L’initiation maçonnique a-t-elle un avenir ?

Pour « ceux qui croient au ciel », il y avait – et il y a encore – les églises ; pour ceux qui n’y croient pas – ou n’en veulent plus – mais désirent pourtant conférer un sens à leur vie, il y aussi les partis politiques, l’action syndicale, l’engagement associatif – voire le divan du psychanalyste. Quelle est aujourd’hui – et quelle sera demain ! –, dans un pays comme la France singulièrement, la place de l’initiation maçonnique ?

On a vu que la courbe des effectifs, dans notre pays, n’a cessé de s’élever depuis une trentaine d’années. Faut-il donc la prolonger et prédire un envol numérique de la franc-maçonnerie ? Nul ne peut le dire mais on peut au moins envisager les facteurs qui pourraient modérer ou simplement moduler cet enthousiasme arithmétique.

D’abord parce que l’évolution économique et sociale contemporaine, qui rend les hommes moins disponibles et moins sereins, la mutation culturelle qui substitue le règne de l’éphémère et de l’image sans lendemain à la contemplation méditative de l’icône ou à la réflexion sur les textes que le temps avait consacrés, l’invraisemblable « bougisme » qui contraint les individus à une course folle et permanente, tous ces traits de la civilisation de l’incertitude, de l’apparence et du jeu sont a priori peu favorables à la prospérité d’une démarche mesurée, attentive et patiente comme celle que propose la franc-maçonnerie.

Ensuite parce que, l’actualité l’a tragiquement montré depuis quelques années, le besoin de retrouver des racines spirituelles ou traditionnelles trouve souvent son aboutissement dans les intégrismes religieux de toutes sortes qui, tout en s’opposant avec violence, s’accordent généralement sur un point : la franc-maçonnerie est un ennemi à abattre. Une autre impasse caricaturale est encore représentée par les sectes qui, elles, n’ont jamais tant proliféré.

Enfin parce que les références culturelles et philosophiques sur lesquelles repose le corpus symbolique et rituel de la franc-maçonnerie, empruntant aux sources essentielles de la tradition judéo-chrétienne, fût-ce au simple titre de mythe fondateur et d’allégorie suggestive, font aujourd'hui l’objet d’un discrédit inquiétant qu’alimentent surtout une ignorance et une inculture qui s’aggravent dans les générations les plus récentes.

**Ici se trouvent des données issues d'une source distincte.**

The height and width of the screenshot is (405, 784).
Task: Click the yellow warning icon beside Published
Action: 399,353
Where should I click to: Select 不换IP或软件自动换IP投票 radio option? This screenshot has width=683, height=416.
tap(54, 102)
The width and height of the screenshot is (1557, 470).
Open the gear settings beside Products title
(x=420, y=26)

Pourtant, si l’on veut bien y songer un instant, toutes ces causes d’un possible effacement de la perspective initiatique dans l’esprit de nos contemporains – notamment dans un pays aussi sécularisé que la France du XXIème siècle –, sont peut-être autant de chances à saisir, voire de défis à relever pour une franc-maçonnerie à nouveau confiante et consciente de ses potentialités. Observons simplement que, depuis la fin du XIXème siècle, les acquis de l’anthropologie culturelle ont montré l’impressionnante permanence du schéma initiatique dans à peu près toutes les sociétés et suggèrent qu’il constitue peut-être l’un des invariants les plus saisissants de la condition humaine. Dotée d’une structure étonnamment stable à travers les siècles et les continents, à peine variable dans son fond mais sous des masques et des représentations multiples, l’initiation a jalonné toutes les étapes de la civilisation. Pourquoi notre monde « postmoderne » en serait-il dépourvu ? Pourquoi n’y trouverait-elle plus sa place pour répondre à des questionnements eux aussi intemporels ?

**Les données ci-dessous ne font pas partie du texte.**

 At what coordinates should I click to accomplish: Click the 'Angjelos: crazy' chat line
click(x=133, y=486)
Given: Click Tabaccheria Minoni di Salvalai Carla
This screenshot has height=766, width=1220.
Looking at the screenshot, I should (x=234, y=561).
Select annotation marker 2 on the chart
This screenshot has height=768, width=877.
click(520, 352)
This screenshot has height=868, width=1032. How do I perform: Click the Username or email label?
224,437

Abandonnons ici résolument l’habit du devin que revêt toujours, plus ou moins consciemment, quiconque prétend trouver dans le présent une préfiguration de l’avenir. Gardons-nous aussi de prendre pour des réalités probables nos désirs comme nos angoisses. Restent alors l’éternelle énigme de la vie humaine et l’irrépressible interrogation sur les origines, le sens et la fin des choses qui, un jour ou l’autre, s’empare presque immanquablement de chaque être humain. Les efforts combinés, tantôt solidaires, tantôt contraires, de la philosophie et de la spiritualité n’ont pu en épuiser le secret en quelques dizaines de siècles de pensée humaine déchiffrable.

L’initiation peut donc encore proposer sa contribution : celle du premier et du dernier pas.